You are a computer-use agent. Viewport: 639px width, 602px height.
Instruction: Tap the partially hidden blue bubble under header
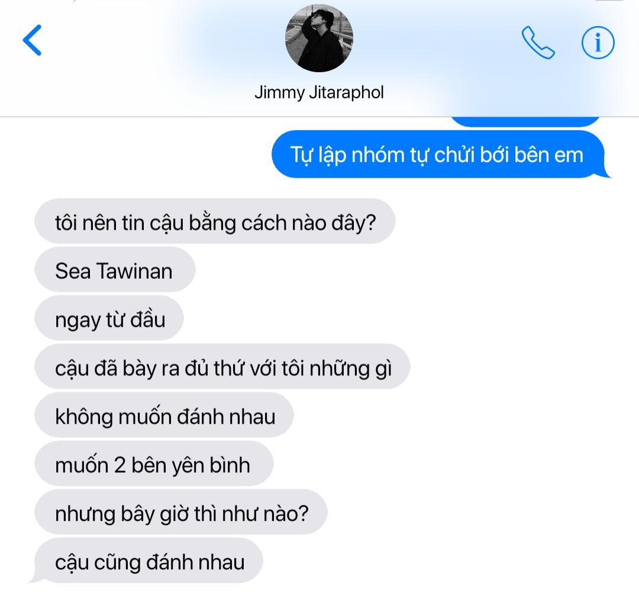tap(525, 122)
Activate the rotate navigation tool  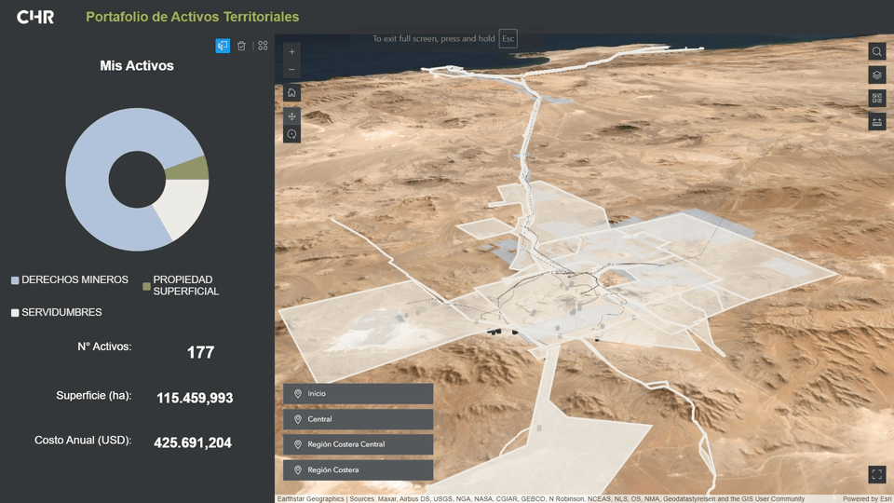291,134
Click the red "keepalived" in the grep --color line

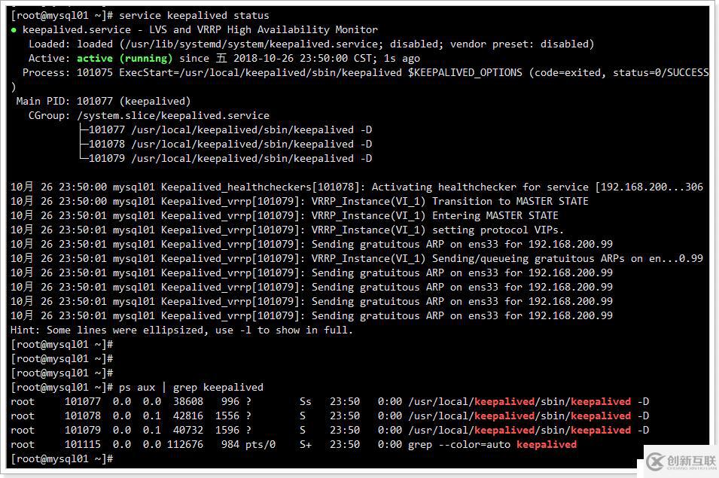click(x=546, y=445)
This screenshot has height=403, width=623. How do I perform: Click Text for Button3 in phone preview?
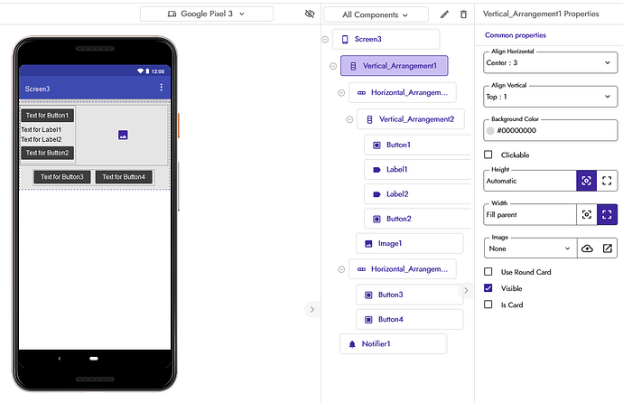click(61, 177)
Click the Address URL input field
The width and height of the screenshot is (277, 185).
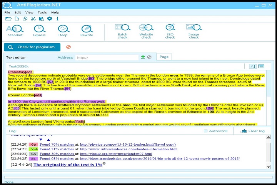(106, 57)
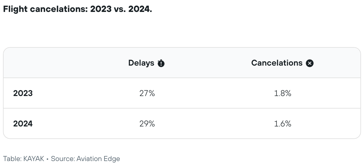364x167 pixels.
Task: Click the bullet separator in the footer
Action: click(48, 159)
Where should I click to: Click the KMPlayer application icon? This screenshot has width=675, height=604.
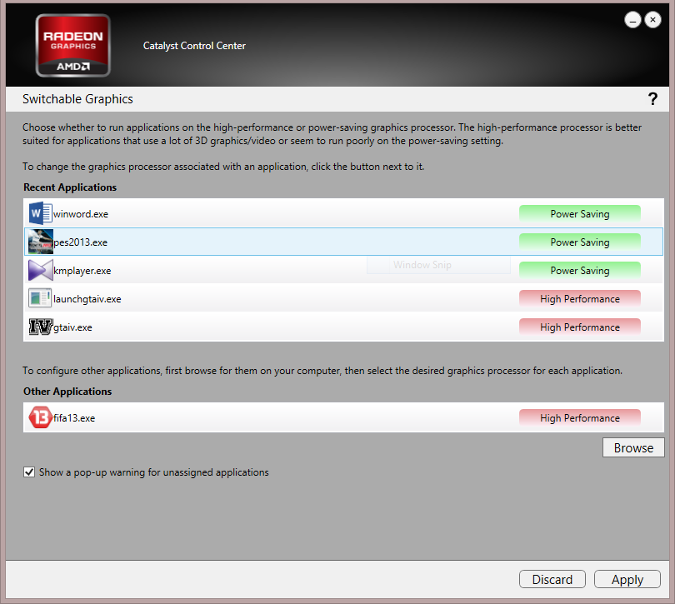tap(40, 271)
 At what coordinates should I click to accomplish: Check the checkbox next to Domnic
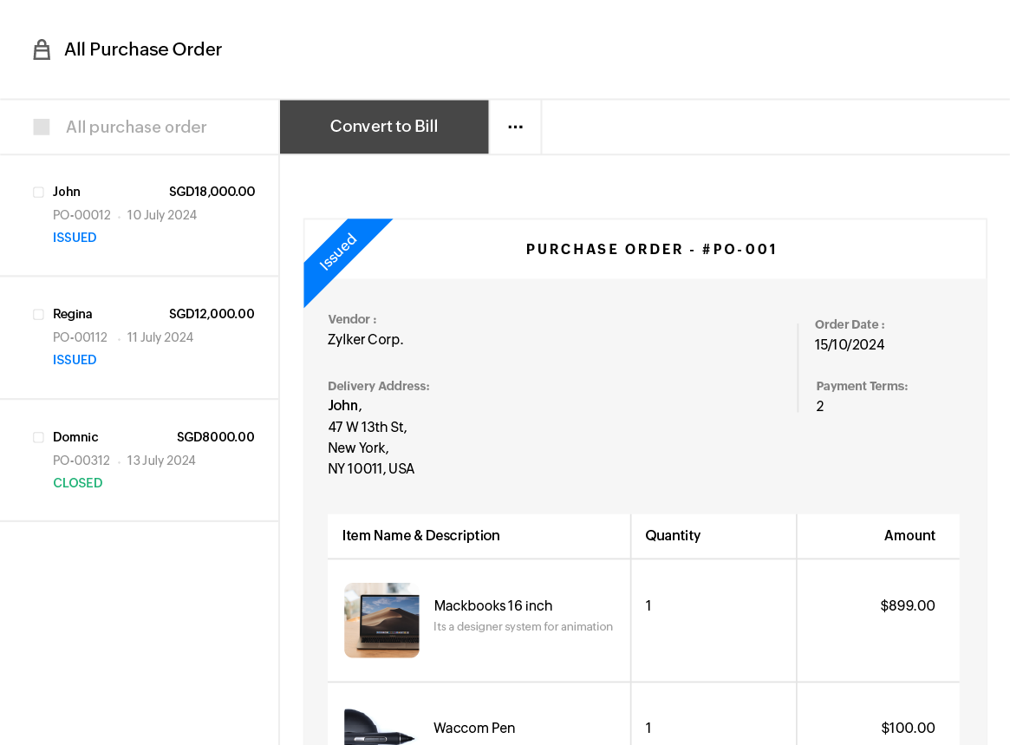[x=38, y=437]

= = = = = = =

| Exercise requirements |
Set down exactly, from the line that contains "Where should I" through the last line of the data, each line as it stands, and leave the pictures out.

| Result of this task |
Where should I click to: Click the KMPlayer application icon? This screenshot has width=675, height=604.
tap(40, 271)
 At what coordinates should I click to accomplish: Check the checkbox next to Domnic
[x=38, y=437]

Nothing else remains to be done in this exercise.